Clouded Leopards

The clouded Leopard is the smallest of the big cats and the biggest of the small cats, so what is it that makes them so unique?

Split into two sub species as recently as 2006, the clouded and Sundra clouded leopard are very similar in appearance and size. Both have long bodies, short powerful legs with large paws and a very, very long tail.

Photo Credit: Pirjo Sundqvist

Officially recorded as a species in 1821 the Clouded leopard is one of the most elusive and secretive cats in the world meaning that very few people have ever seen one in the wild.
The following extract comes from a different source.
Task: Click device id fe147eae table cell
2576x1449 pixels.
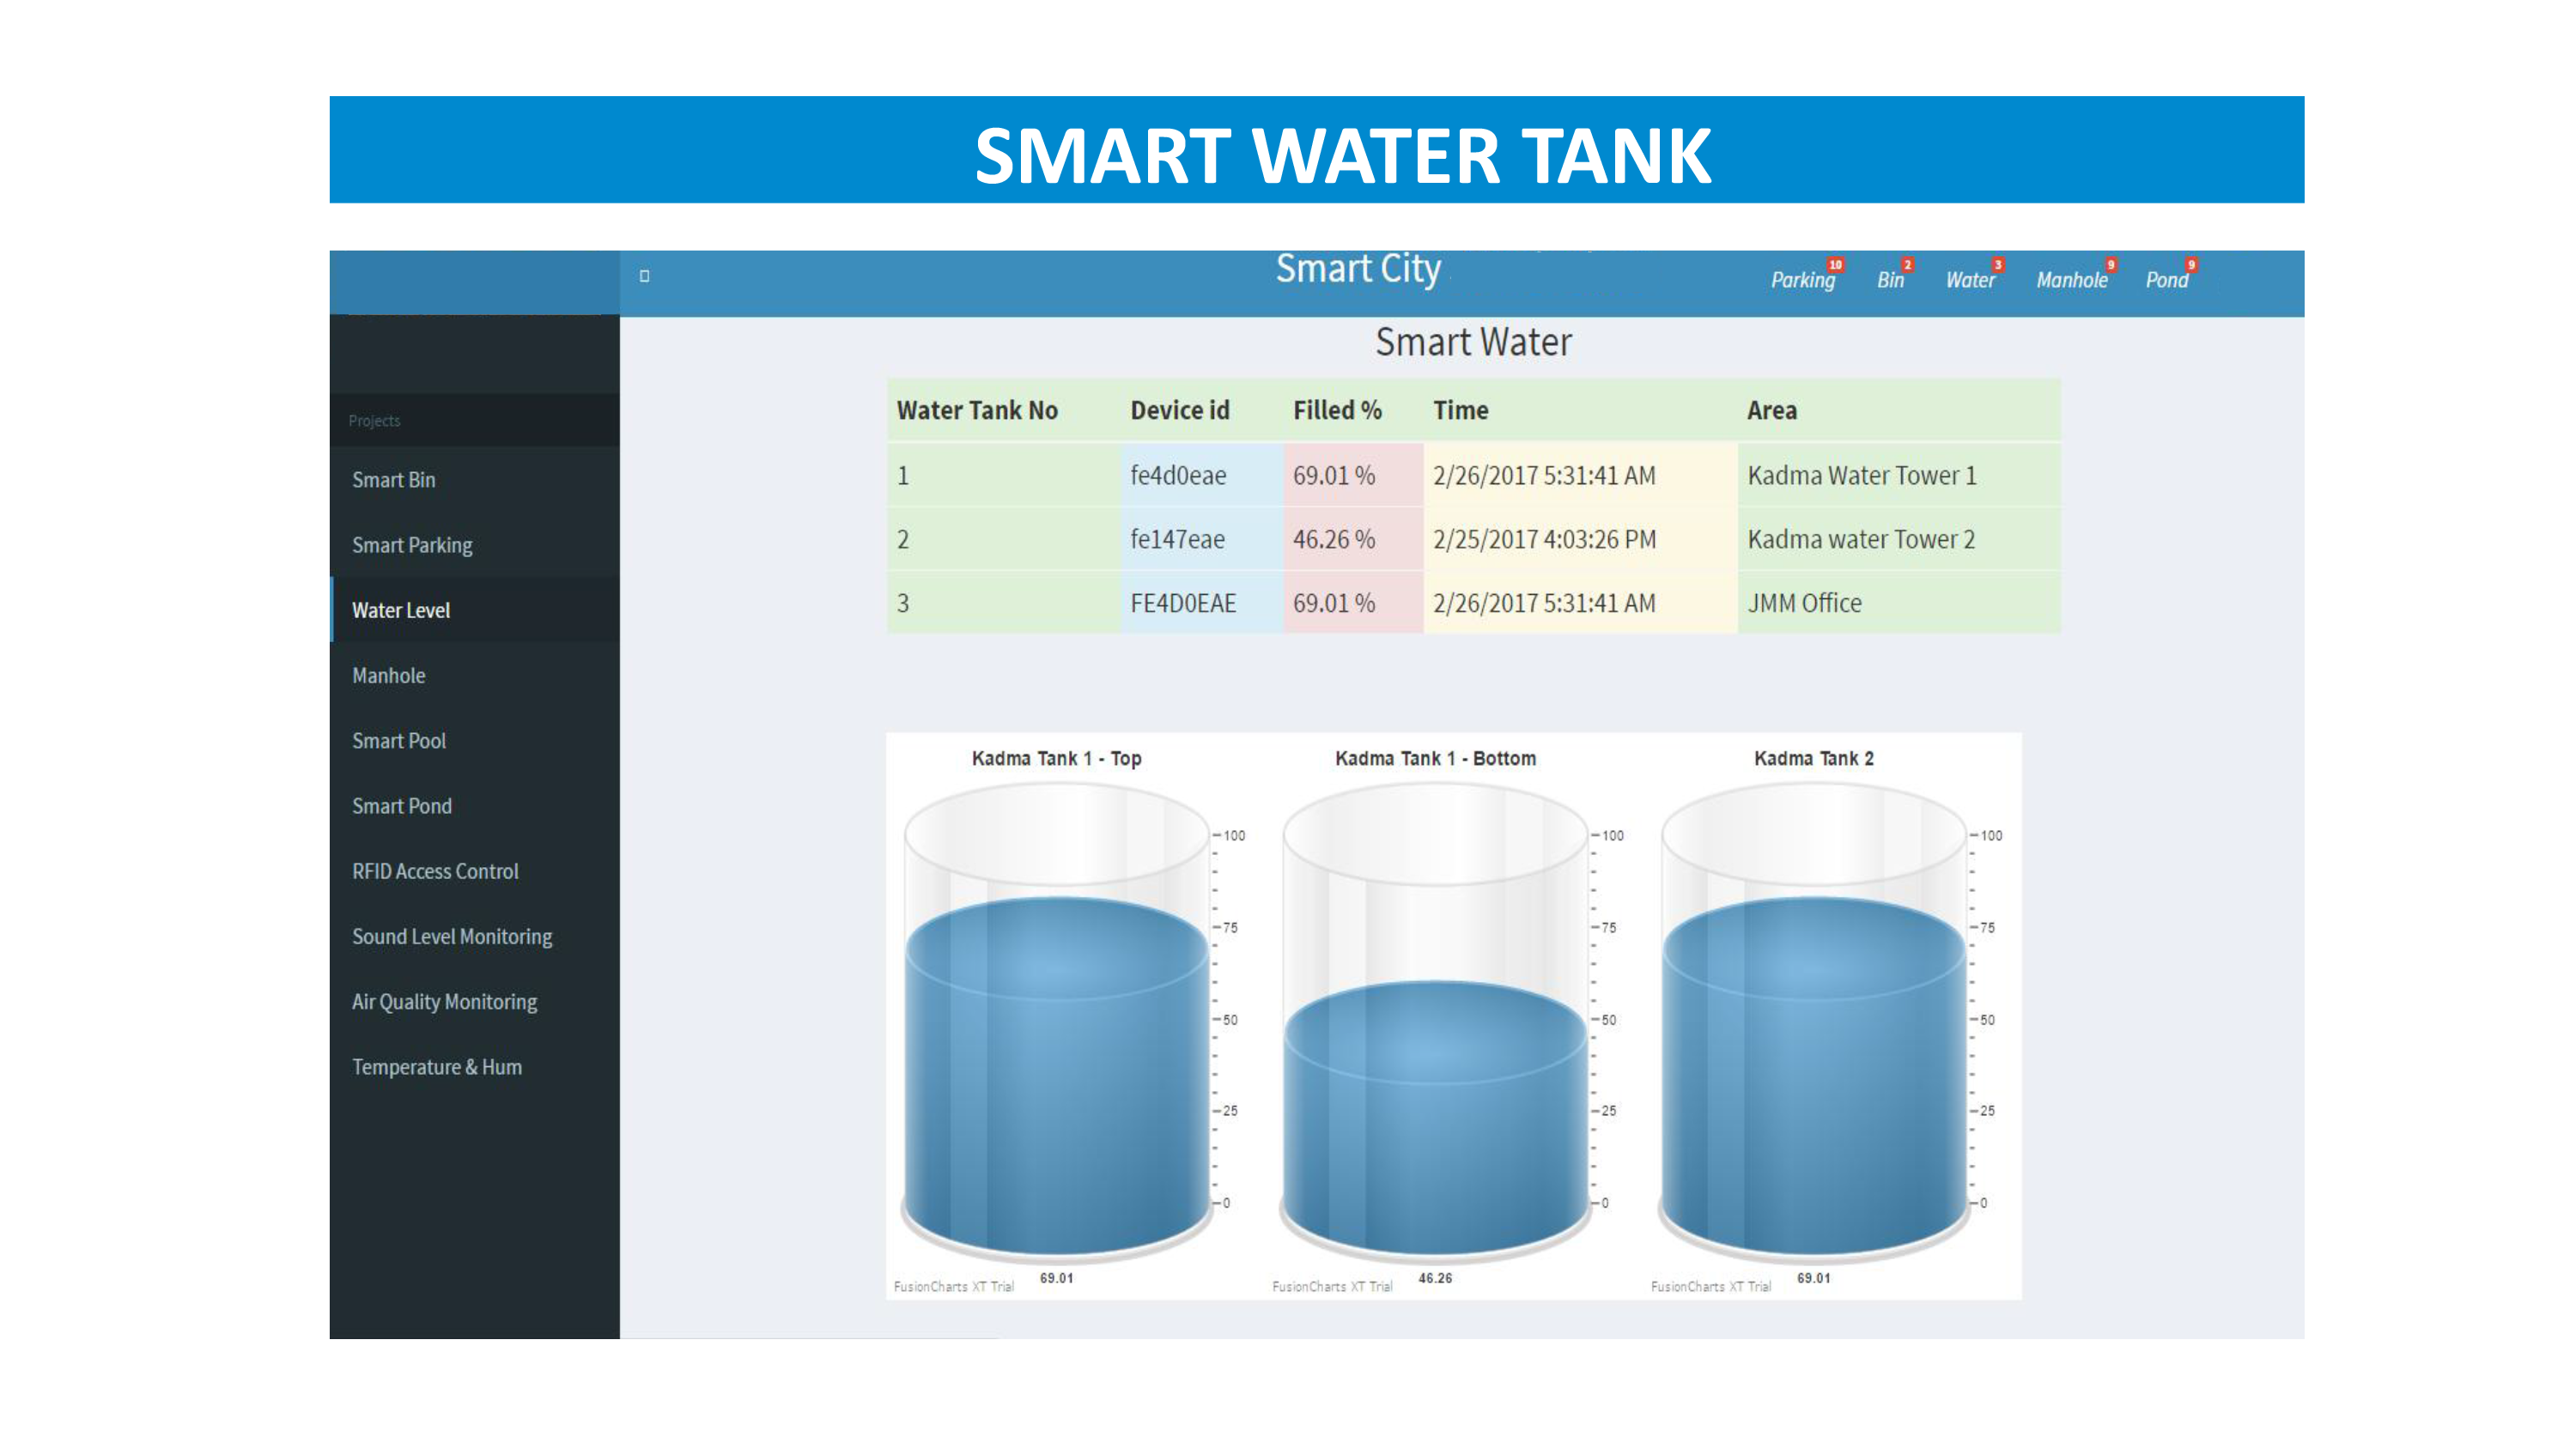Action: click(1178, 540)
Both sub-species are rain-forest dwellers but can be found in dryer forests as well in Southeast Asia. Research has shown that in areas where clouded leopards share their habitat with tigers, clouded leopards seem to be more nocturnal and spend more time in the trees to avoid competition for food.

Clouded Leopard cub at Pt. Defiance Zoo

The canine teeth of a clouded leopard are the longest in relation to their size of any feline. Whilst they are able to purr like a small cat they also have a low, moaning roar, along with other chuffing noises, and meows as part of their calls.

Photo credit: Nikographer

Their tail is the longest, in relation to body size of any cats tails. It helps with balance as they move along the branches. Whilst being amazing tree climbers Clouded Leopards are also excellent swimmers and some believe this is how they came to inhabit small islands off Borneo and Vietnam.

Photo Credit: Nashville Zoo

Despite their name Clouded leopards are not closely related to leopards with Cloudeds diverging from the main Panthera lineage some 6.4 million years ago with leopard diverging around 3 million years later. Their name comes from the pattern on their coat and their scientific name Neofelis nebulosi roughly translates as New Cat Cloud. Interestingly in China they’re called mint leopards because they believe the pattern to look more like mint leaves.

Photo Credit: Andy Rouse

Just like the Margay and Marbled cat, clouded leopards have ankles that can rotate backward so they can climb down a tree headfirst, climb upside down, and even hang from its back feet, leaving the powerful front paws free to snatch at prey. In Malaysia they’re often called Tree Tigers.